In September, SentinelLabs also hosted its second LABScon event, featuring talks from leaders across the cybersecurity industry. Among the keynotes were Tom Hegel’s presentation on how China uses strategic intrusions in under monitored regions such as Africa to further and to strengthen its regional goals.
SentinelLabs’ Aleksandar Milenkoski, in collaboration with QGroup, reported on yet another adversary targeting telcos. Dubbed Sandman, the previously unreported threat actor has targeted organizations across the Middle East, Western Europe and the South Asian subcontinent with a novel modular backdoor that utilized the LuaJIT platform.
The shocking events in Israel in October 2023 and their aftermath may yet come to define much of the headlines to come in 2024, but in terms of cyber activity there is still a lack of clarity as different hacktivist groups pursue various goals in support of one side or another.
Our initial reporting on state-sponsored activity emerging from events on the ground aimed to highlight adversaries-of-interest to the cybersecurity community at large in an effort to better coordinate reporting and help to understand the threat model facing organizations.
Continuing on from October’s activity, we reported on Arid Viper‘s SpyC23 malware and the group’s espionage campaign targeting Android devices.
This long-running campaign through 2022 and 2023 involves weaponized apps posing as the Telegram messeging app or a romance-themed messaging app called ‘Skipped Messenger’. Our report highlighted how Arid Viper had developer several newer SpyC23 versions delivered via social engineering. The spyware, once installed, gained a high degree of control over the victim’s device including being able to make calls without user interaction, capture microphone and audio input, and collect sensitive data, including the phone’s contacts list.
Of course, 2023 has also been the breakout year for AI, and threat actors have not been slow to jump on the bandwagon either. In November, we reported on Predator AI, a new Python-based infostealer and hacktool designed to target cloud services. Advertised through Telegram channels related to hacking, the main purpose of Predator is to facilitate web application attacks against various commonly used technologies, including content management systems (CMS) like WordPress, as well as cloud email services like AWS SES.
We rounded out the year with two reports on earlier themes. In joint research between SentinelLabs, PwC and MS Threat Intelligence, we published further intelligence on the Sandman APT we reported at September’s LABScon, noting that Sandman and STORM-0866/Red Dev 40 share infrastructure control and management practices. Importantly, we described commonalities between two distinct malware strains: the LuaDream malware and the KEYPLUG backdoor.
In our final report of the year, we turned to activity attributed to Gaza Cybergang, a long-running cluster of Hamas-aligned threat activity known since 2012. Tracking activity spanning from late 2022 until late 2023, we observed that the group introduced a new backdoor to their malware arsenal, Pierogi++, used in targeting primarily Palestinian entities.
These activities are likely aligned with the tensions between the Hamas and Fatah factions, whose reconciliation attempts had been stagnating before and after the outbreak of the Israel–Hamas war.
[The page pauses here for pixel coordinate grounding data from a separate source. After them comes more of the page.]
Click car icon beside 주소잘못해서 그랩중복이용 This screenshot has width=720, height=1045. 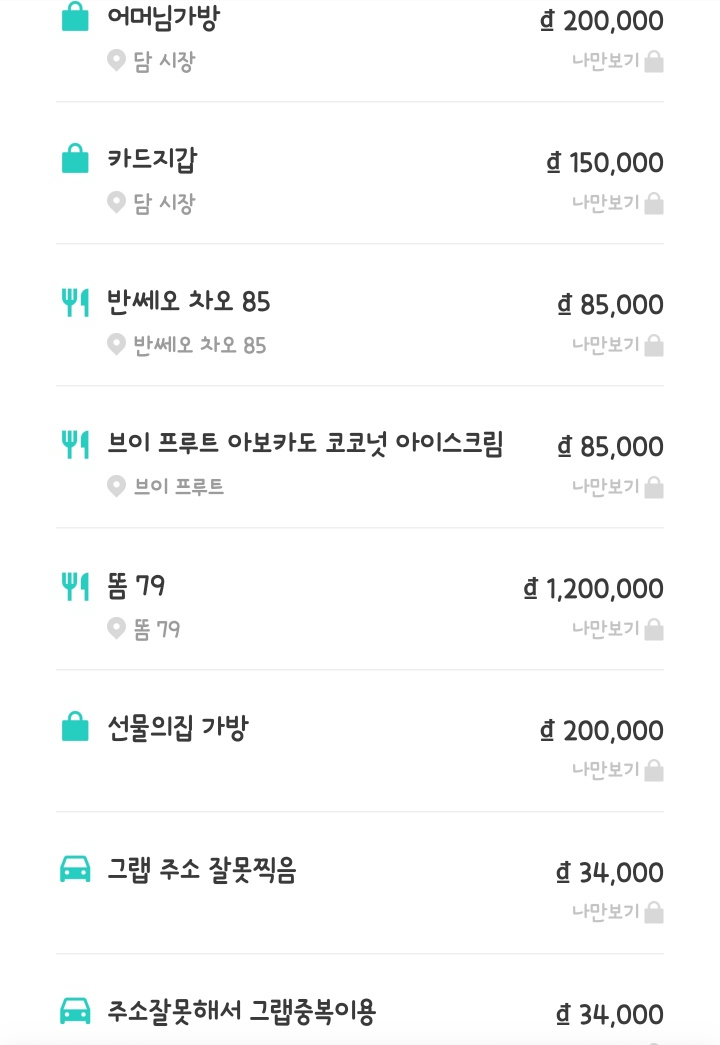coord(75,1011)
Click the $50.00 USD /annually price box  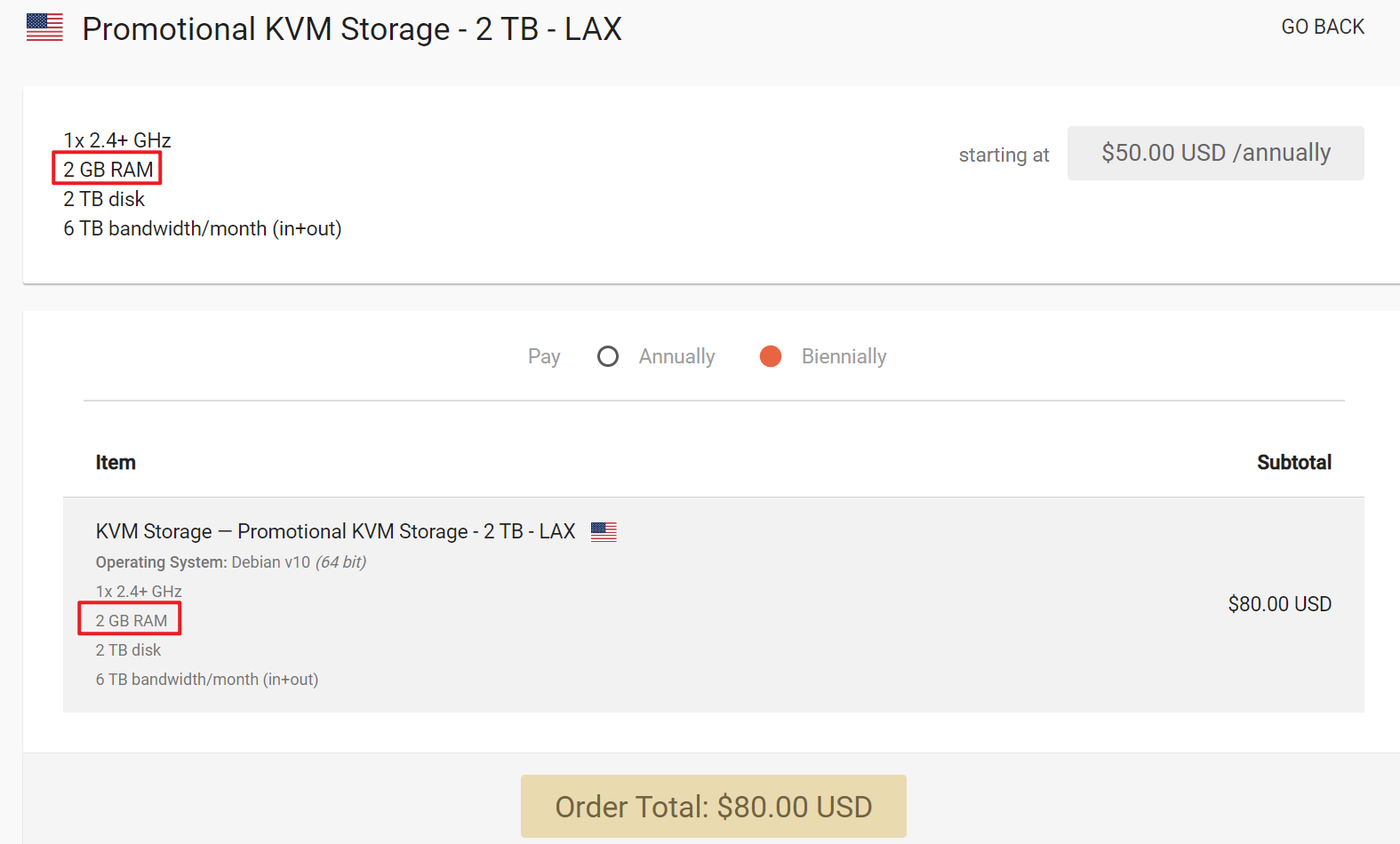click(x=1215, y=153)
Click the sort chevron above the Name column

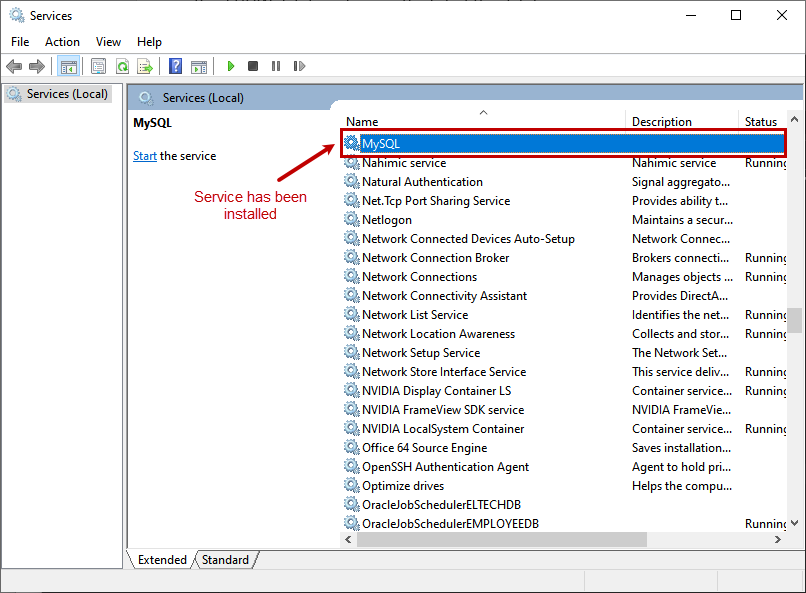tap(483, 112)
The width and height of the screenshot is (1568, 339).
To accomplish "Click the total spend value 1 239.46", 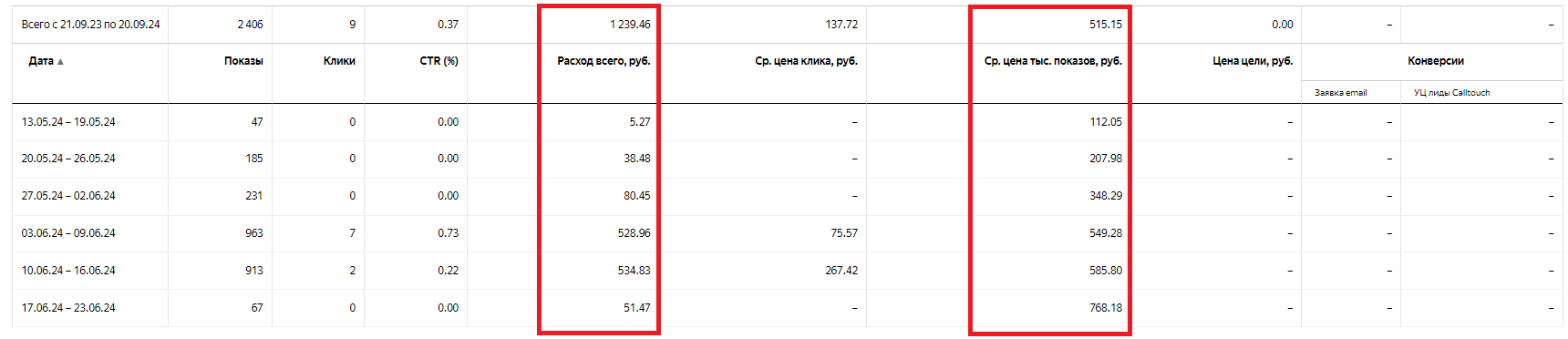I will pyautogui.click(x=630, y=25).
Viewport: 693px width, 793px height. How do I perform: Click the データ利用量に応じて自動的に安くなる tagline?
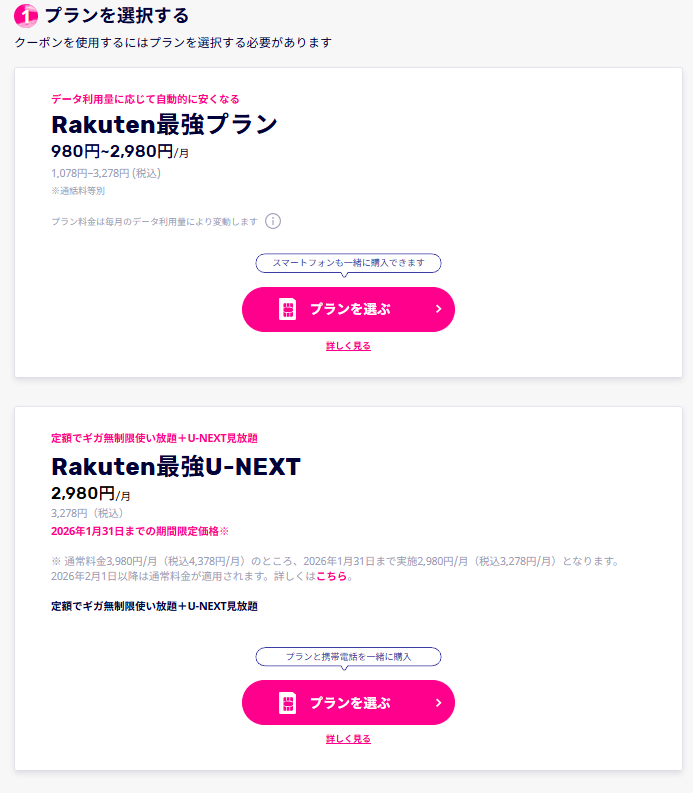[145, 99]
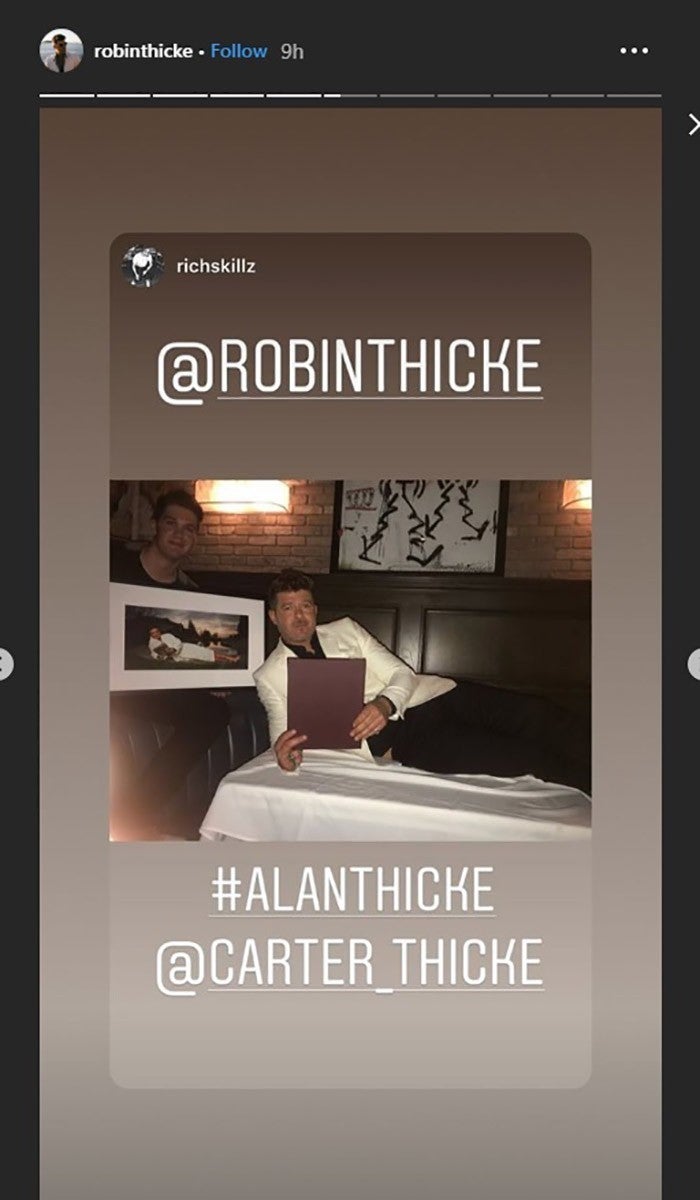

We describe the development of Pierogi++ and highlight overlaps in targeting that suggest the Gaza Cybergang sub-groups have likely been consolidating.
This year as last, SentinelLabs has continued its mission to keep defenders abreast of the latest developments and trends across crimeware, APT and other cyber threat activity. Aside from the research highlighted here, there’s more to be found across our From the Front Lines series of posts and our published and forthcoming videos of talks from LABScon 2023.
We’ll be back in 2024 with more security research and threat intelligence reporting. In the meantine, we wish all a happy, secure and peaceful New Year and 2024.